▸ **Task goal**
For the listing that follows, give again exactly the lines from the one with "Nuestras creaciones (170, 136)" to the one with "CIAMI 2026 (191, 59)", including both.

── Supplied data

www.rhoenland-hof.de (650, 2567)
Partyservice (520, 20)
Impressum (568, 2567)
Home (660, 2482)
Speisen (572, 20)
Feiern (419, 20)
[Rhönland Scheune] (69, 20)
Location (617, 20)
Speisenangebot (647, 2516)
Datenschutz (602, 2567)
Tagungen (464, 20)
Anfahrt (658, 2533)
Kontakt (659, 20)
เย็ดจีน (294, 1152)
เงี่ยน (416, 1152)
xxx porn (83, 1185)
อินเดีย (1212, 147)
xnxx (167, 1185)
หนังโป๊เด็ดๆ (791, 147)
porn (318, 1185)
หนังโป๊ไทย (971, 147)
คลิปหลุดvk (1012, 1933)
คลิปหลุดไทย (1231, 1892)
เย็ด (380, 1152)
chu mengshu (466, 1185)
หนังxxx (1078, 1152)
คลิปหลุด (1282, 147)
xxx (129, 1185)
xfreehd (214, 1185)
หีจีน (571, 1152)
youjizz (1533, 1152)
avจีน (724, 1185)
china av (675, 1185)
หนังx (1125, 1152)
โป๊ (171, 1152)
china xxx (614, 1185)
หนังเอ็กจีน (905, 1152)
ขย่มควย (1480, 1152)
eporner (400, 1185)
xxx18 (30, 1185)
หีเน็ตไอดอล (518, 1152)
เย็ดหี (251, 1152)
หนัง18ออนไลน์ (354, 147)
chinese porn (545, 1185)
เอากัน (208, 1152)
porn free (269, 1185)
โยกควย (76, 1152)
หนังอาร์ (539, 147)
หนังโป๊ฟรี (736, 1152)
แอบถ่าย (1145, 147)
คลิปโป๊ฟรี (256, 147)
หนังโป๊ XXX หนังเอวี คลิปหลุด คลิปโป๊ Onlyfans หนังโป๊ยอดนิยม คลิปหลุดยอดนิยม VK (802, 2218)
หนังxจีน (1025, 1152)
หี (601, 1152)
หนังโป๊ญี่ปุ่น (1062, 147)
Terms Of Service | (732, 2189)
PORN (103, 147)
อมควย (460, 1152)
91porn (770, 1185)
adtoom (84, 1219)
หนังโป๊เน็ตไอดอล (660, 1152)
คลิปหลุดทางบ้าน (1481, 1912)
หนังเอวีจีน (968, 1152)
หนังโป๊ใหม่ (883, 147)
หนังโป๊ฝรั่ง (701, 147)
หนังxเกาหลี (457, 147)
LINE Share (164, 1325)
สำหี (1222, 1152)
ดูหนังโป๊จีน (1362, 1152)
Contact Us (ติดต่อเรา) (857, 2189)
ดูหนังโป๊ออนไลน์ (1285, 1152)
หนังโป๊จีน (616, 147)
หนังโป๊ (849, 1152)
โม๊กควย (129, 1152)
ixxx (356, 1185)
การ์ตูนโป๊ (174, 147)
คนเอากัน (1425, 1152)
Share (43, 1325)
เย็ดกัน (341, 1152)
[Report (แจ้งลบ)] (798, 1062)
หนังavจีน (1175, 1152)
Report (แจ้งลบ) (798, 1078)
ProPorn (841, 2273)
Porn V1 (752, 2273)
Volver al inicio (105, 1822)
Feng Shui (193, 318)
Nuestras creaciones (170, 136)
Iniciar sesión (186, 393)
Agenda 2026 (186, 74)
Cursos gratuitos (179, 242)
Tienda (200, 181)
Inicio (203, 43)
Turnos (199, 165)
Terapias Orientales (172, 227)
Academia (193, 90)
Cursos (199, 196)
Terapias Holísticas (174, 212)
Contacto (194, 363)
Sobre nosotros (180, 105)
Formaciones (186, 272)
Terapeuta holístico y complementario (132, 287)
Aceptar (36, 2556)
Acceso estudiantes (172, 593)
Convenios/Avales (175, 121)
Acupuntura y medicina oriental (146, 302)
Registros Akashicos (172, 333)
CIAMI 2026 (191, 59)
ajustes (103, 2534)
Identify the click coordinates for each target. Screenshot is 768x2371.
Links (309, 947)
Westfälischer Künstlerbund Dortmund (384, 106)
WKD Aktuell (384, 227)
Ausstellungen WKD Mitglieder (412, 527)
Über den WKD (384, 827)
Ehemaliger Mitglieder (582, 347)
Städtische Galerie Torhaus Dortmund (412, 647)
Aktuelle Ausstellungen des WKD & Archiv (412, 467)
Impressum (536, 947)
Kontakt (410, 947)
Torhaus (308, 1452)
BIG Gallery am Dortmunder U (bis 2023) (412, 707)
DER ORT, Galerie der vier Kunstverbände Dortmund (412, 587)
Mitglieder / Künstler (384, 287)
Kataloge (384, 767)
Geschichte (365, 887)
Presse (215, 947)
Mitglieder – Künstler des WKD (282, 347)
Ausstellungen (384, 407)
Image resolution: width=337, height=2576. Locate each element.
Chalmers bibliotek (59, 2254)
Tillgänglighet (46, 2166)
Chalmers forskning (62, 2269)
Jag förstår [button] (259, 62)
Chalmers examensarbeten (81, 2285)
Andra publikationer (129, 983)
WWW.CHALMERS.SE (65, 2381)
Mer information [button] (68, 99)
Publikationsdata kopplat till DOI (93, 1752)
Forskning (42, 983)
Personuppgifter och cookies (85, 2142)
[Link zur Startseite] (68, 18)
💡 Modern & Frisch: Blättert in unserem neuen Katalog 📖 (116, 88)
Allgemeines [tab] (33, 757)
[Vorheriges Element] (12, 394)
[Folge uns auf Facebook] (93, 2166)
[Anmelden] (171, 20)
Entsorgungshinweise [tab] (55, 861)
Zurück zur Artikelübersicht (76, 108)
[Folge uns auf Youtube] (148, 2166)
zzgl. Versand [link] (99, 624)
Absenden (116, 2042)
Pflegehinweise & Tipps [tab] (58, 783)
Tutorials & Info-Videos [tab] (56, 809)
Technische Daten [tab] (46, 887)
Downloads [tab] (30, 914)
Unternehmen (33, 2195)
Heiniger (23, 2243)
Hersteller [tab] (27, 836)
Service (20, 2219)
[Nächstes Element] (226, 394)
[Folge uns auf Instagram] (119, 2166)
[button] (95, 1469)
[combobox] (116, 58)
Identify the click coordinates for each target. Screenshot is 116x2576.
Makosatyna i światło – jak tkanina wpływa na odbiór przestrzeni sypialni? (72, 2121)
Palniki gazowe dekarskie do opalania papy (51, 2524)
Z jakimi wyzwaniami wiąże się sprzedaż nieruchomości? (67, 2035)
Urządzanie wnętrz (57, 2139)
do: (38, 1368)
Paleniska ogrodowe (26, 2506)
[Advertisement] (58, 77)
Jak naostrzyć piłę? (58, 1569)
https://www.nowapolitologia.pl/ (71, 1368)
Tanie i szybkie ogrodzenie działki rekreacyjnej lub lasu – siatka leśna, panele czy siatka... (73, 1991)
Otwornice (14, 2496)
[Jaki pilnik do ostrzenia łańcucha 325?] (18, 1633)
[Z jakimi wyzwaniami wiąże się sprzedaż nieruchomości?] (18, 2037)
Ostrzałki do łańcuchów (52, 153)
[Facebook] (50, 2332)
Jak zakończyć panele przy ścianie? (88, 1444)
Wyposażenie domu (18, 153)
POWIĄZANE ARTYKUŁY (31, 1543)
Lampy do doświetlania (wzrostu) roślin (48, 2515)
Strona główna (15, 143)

────

▸ **Result below**
Nuestras creaciones (170, 136)
Iniciar sesión (186, 393)
Agenda 2026 (186, 74)
Cursos gratuitos (179, 242)
Tienda (200, 181)
Inicio (203, 43)
Turnos (199, 165)
Terapias Orientales (172, 227)
Academia (193, 90)
Cursos (199, 196)
Terapias Holísticas (174, 212)
Contacto (194, 363)
Sobre nosotros (180, 105)
Formaciones (186, 272)
Terapeuta holístico y complementario (132, 287)
Aceptar (36, 2556)
Acceso estudiantes (172, 593)
Convenios/Avales (175, 121)
Acupuntura y medicina oriental (146, 302)
Registros Akashicos (172, 333)
CIAMI 2026 (191, 59)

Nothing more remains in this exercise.